Одну руку Сокджин опускает ниже, в то время как второй — продолжает удерживать Ёни на месте. Он ласкает её грудь языком, губами и одновременно с этим проводит пальцами по промежности. Ткань нижнего белья уже влажная, Ёни едва заметно дрожит, когда он легонько надавливает. Она старается держать себя в руках, но это слишком сложно, особенно для её темперамента. Особенно когда Сокджин надавливает пальцем на клитор. Её отзывчивость заставляет его гореть, хотя природа его способностей, на самом деле, довольно мирная, уравновешенная. Однако с Ёни он никак не может сдерживаться. Только с ней он чувствует в себе такой голод, что никакие люди не смогут его утолить. Никогда.

Сокджин чуть отстраняется, опять перехватывает полный тьмы и страсти взгляд и не может сдержать улыбки. Их отношения длятся вот уже три или четыре сотни лет, но ни он, ни Ёни не замечают времени. Они оба бессмертны и влюблены — кажется, их вечность проходит очень даже неплохо.

Подхватив пальцами край трусов, Сокджин тянет их вниз. У Ёни красивые длинные ноги, на которые он готов любоваться сутками, так что он нарочно не торопится. Вид того, как ткань скользит по оливковой коже, прячущей под собой тонкую блестящую чешую, заставляет его волноваться. Если бы он мог, он бы начинал день, целуя хрупкие щиколотки, и заканчивал — лаская чувствительные места на внутренней стороне бёдер. Ёни от такого точно не отказалась бы. Жаль, что у них зачастую нет времени даже на то, чтобы просто увидеться.

Спустив трусы до самого пола, Сокджин ждёт, когда маленькие ступни переступят ткань, и опять обхватывает Ёни обеими руками. Она не весит практически ничего, так что он легко изворачивается и укладывает её на кровать. В нос снова бьёт запахом свежести, а когда Сокджин, наконец, прижимается к её губам, на языке отпечатывается привкус соли. Он обожает это ощущение.

Ёни целует Сокджина в ответ неторопливо и мягко. Она обвивает его шею руками, льнёт к телу, будто ласковые волны, от неё нет спасенья, особенно если спасаться и не хочется.

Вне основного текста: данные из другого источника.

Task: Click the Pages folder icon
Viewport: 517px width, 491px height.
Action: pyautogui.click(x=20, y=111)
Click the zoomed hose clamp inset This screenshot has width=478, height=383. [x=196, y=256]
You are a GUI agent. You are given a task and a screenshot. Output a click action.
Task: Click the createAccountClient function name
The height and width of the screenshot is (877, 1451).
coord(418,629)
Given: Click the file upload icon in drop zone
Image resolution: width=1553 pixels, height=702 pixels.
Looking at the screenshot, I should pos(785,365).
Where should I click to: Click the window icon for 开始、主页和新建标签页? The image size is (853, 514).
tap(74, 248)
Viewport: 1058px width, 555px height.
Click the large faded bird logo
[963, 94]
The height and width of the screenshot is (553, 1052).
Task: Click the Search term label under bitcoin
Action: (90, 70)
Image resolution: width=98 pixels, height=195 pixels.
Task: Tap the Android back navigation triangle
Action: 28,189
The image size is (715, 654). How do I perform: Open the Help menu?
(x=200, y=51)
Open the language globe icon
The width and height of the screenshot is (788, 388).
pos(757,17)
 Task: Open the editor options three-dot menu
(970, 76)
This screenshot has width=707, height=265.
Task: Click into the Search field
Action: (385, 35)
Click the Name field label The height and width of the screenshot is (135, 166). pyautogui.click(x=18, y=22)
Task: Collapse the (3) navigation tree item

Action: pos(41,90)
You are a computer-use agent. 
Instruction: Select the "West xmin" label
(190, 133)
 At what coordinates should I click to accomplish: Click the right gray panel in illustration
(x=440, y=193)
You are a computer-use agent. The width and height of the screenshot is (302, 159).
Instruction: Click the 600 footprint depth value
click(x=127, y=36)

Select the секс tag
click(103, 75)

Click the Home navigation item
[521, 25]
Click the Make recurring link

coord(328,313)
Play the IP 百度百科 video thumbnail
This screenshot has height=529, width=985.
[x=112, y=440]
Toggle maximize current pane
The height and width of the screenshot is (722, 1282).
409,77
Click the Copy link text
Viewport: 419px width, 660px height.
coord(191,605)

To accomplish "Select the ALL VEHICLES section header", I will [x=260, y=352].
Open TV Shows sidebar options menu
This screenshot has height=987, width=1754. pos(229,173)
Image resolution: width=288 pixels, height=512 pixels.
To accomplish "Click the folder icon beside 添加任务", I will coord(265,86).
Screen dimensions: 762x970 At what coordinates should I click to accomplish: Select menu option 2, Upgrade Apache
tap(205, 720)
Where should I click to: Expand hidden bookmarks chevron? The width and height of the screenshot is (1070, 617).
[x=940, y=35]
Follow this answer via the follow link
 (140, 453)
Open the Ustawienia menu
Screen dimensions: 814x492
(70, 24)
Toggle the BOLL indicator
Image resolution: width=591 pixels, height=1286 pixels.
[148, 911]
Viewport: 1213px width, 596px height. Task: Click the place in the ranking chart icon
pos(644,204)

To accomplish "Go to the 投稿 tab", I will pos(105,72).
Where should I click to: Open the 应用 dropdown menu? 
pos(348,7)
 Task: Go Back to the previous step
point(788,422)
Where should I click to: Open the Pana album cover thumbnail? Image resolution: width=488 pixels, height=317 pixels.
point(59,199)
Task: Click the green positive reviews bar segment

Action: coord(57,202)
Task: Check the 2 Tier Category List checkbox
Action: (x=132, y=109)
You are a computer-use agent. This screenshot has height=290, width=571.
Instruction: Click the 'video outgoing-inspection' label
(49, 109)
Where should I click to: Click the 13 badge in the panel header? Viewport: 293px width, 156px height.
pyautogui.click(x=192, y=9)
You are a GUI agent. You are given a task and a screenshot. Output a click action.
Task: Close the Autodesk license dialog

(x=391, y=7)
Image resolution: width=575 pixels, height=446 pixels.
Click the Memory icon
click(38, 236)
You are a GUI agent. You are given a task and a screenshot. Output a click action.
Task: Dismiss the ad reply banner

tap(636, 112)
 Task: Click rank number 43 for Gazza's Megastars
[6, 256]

Отстранившись, Сокджин заглядывает в Ёни глаза и опять проваливается в черноту по самую макушку. Его вновь захлёстывает тёмными неизведанными водами, но он всё равно не боится. Русалкам нельзя верить, поэтому они молчат; русалок нельзя любить, поэтому они не влюбляются сами; русалок нельзя недооценивать, поэтому с ними никто не связывается. Один Сокджин как дурак счастлив, что в один прекрасный лень пропал. И пусть однажды его это наверняка погубит, он готов пойти на любой риск, чтобы стать самым счастливым на свете идиотом. И сделать счастливой прекраснейшую из всех русалок.